→ **How to complete this task**: Please quote only the lines that start at the one with "Ориентация в клиенте (129, 1989)" and go on to the last line of the data, both ends kept.

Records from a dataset
────
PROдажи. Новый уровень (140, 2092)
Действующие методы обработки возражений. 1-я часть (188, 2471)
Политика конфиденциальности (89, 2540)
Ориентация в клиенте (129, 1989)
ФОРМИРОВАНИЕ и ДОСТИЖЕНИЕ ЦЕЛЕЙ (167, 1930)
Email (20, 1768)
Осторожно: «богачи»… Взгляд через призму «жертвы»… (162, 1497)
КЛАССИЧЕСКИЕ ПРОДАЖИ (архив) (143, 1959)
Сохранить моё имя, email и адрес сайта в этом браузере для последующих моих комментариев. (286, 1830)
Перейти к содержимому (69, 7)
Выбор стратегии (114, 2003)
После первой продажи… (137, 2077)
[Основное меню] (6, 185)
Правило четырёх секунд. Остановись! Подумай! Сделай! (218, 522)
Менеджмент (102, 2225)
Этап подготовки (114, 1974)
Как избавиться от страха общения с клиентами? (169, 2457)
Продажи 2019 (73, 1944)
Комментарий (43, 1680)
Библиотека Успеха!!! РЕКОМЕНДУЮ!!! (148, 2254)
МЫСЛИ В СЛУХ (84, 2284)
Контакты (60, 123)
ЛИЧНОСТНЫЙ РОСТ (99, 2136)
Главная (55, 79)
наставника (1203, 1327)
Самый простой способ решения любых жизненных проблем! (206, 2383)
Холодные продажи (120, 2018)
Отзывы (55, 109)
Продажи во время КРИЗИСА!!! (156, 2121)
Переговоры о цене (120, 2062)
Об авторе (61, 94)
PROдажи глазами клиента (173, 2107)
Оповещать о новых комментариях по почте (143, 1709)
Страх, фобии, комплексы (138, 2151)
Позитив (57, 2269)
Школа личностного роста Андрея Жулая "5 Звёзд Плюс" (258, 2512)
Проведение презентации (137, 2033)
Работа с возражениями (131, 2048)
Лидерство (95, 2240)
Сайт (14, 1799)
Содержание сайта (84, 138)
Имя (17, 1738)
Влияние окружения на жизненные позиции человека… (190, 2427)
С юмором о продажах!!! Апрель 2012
────
→ **Solution to the exercise**:
Ориентация в клиенте (129, 1989)
ФОРМИРОВАНИЕ и ДОСТИЖЕНИЕ ЦЕЛЕЙ (167, 1930)
Email (20, 1768)
Осторожно: «богачи»… Взгляд через призму «жертвы»… (162, 1497)
КЛАССИЧЕСКИЕ ПРОДАЖИ (архив) (143, 1959)
Сохранить моё имя, email и адрес сайта в этом браузере для последующих моих комментариев. (286, 1830)
Перейти к содержимому (69, 7)
Выбор стратегии (114, 2003)
После первой продажи… (137, 2077)
[Основное меню] (6, 185)
Правило четырёх секунд. Остановись! Подумай! Сделай! (218, 522)
Менеджмент (102, 2225)
Этап подготовки (114, 1974)
Как избавиться от страха общения с клиентами? (169, 2457)
Продажи 2019 (73, 1944)
Комментарий (43, 1680)
Библиотека Успеха!!! РЕКОМЕНДУЮ!!! (148, 2254)
МЫСЛИ В СЛУХ (84, 2284)
Контакты (60, 123)
ЛИЧНОСТНЫЙ РОСТ (99, 2136)
Главная (55, 79)
наставника (1203, 1327)
Самый простой способ решения любых жизненных проблем! (206, 2383)
Холодные продажи (120, 2018)
Отзывы (55, 109)
Продажи во время КРИЗИСА!!! (156, 2121)
Переговоры о цене (120, 2062)
Об авторе (61, 94)
PROдажи глазами клиента (173, 2107)
Оповещать о новых комментариях по почте (143, 1709)
Страх, фобии, комплексы (138, 2151)
Позитив (57, 2269)
Школа личностного роста Андрея Жулая "5 Звёзд Плюс" (258, 2512)
Проведение презентации (137, 2033)
Работа с возражениями (131, 2048)
Лидерство (95, 2240)
Сайт (14, 1799)
Содержание сайта (84, 138)
Имя (17, 1738)
Влияние окружения на жизненные позиции человека… (190, 2427)
С юмором о продажах!!! Апрель 2012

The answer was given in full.